In Deutschland ist das Fischereirecht Sache des jeweiligen Bundeslandes. Dies bedeutet, dass der Gewässerschein bzw. Fischereierlaubnisschein von den Behörden des jeweiligen Landes ausgestellt wird (sofern das Gewässer dem Bundesland gehört, was in den meisten Fällen der Fall ist). Das bedeutet im Umkehrschluss, dass es keinen Schein gibt um in ganz Deutschland angeln zu dürfen. Es gibt lediglich immer nur einen Schein für das jeweilige Bundesland. Jedes Bundesland hat auch seine individuellen eigenen Gesetze was die Fischerei und das Angeln anbelangt.

 

Grundsätzlich ist – wie bereits erwähnt – immer ein Fischereischein notwendig zum Angeln. Niedersachsen ist hier das einzige Bundesland das eine Ausnahme bildet. In Niedersachen ist lediglich ein Fischerprüfungszeugnis neben dem Gewässerschein notwendig zum Angeln. Alle anderen Fischereigesetze schreiben jedoch einen Fischereischein (Angelschein) vor um den Gewässerschein zu erwerben.

Den Fischereischein erhält man nach bestandener Prüfung meistens bei dem zuständigen Ordnungsamt Ihres Wohnsitzes. Der Angelschein bzw. Fischereischein ist nicht kostenlos, sondern es muss eine Verwaltungsgebühr für ihn bezahlt werden. Manchmal ist zusätzlich auch noch eine Gebühr als Fischereiabgabe zu entrichten.
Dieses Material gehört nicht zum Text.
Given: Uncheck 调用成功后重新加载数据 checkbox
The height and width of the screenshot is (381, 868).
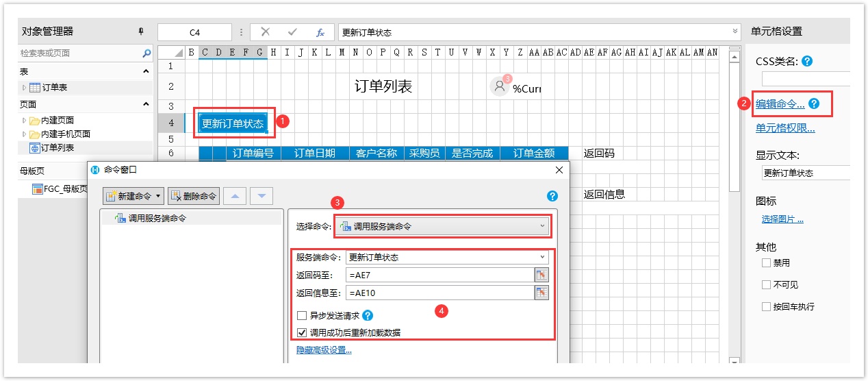Looking at the screenshot, I should tap(302, 332).
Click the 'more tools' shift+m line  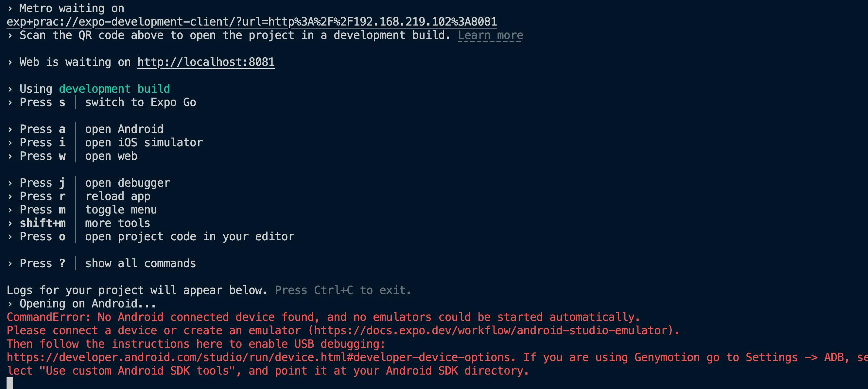[78, 223]
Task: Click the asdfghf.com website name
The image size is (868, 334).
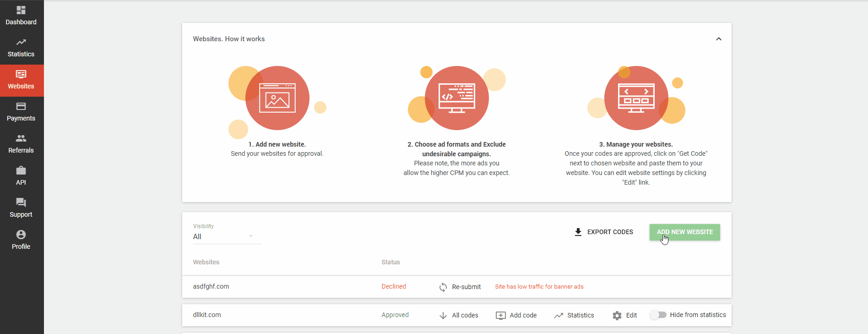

Den Fischereischein erhält man nur wenn man erfolgreich eine Fischerprüfung absolviert und bestanden hat. Dazu erhält man beim Bestehen des Lehrgangs einen vorläufiges Fischerprüfungszeugnis. Dieses muss dann beim Ortsamt vorgelegt werden um den Fischereischein zu erhalten. Fischerprüfungen und Lehrgänge finden unterschiedlich häufig statt in den jeweiligen Bundesländern.

In einigen Bundesländern wie beispielsweise Bayern gibt es lediglich einmal im Jahr einen landesweiten Termin, in anderen Bundesländern gibt es mehrmals im Jahr je nach Bedarf verschiedene Termine. Als Beispiel für mehrmalige Termine kann das Bundesland Hessen genannt werden.